The Armenian Genocide resolution

The resolution affirming the U.S. record on the Armenian Genocide (H.Res.252) was formally introduced in the U.S. House of Representatives by Reps. Adam Schiff (D.-CA), George Radanovich (R.-CA), Frank Pallone, Jr. (D.-NJ), and Mark Kirk (R.-Ill). On March 4, 2010 it was adopted with a 22-21 vote by the House Committee on Foreign Relations. A similar resolution was introduced in the Senate.

The Armenian Genocide

The Armenian Genocide (1915-23) was the deliberate and systematic destruction of the Armenian population of the Ottoman Empire during and just after World War I. It was characterized by massacres and deportations, involving forced marches under conditions designed to lead to the death of the deportees, with the total number of deaths reaching 1.5 million.

The majority of Armenian Diaspora communities were formed by the Genocide survivors.

Present-day Turkey denies the fact of the Armenian Genocide, justifying the atrocities as “deportation to secure Armenians”. Only a few Turkish intellectuals, including Nobel Prize winner Orhan Pamuk and scholar Taner Akcam, speak openly about the necessity to recognize this crime against humanity.

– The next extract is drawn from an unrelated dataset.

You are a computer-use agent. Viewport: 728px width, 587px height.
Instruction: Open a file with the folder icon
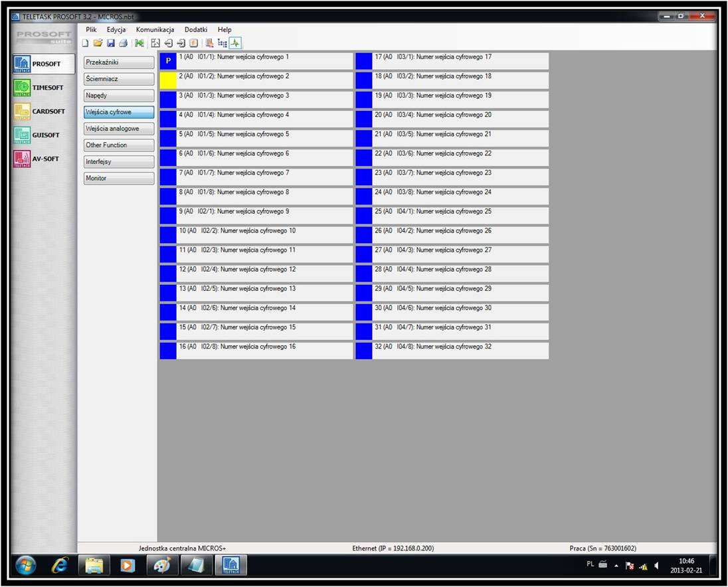click(98, 43)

The Armenian Genocide was recognized by Uruguay, Russia, France, Lithuania, Italy, 45 U.S. states, Greece, Cyprus, Lebanon, Argentina, Belgium, Austria, Wales, Switzerland, Canada, Poland, Venezuela, Chile, Bolivia, the Vatican, Luxembourg, Brazil, Germany, the Netherlands, Paraguay, Sweden, Venezuela, Slovakia, Syria, Vatican, as well as the European Parliament and the World Council of Churches.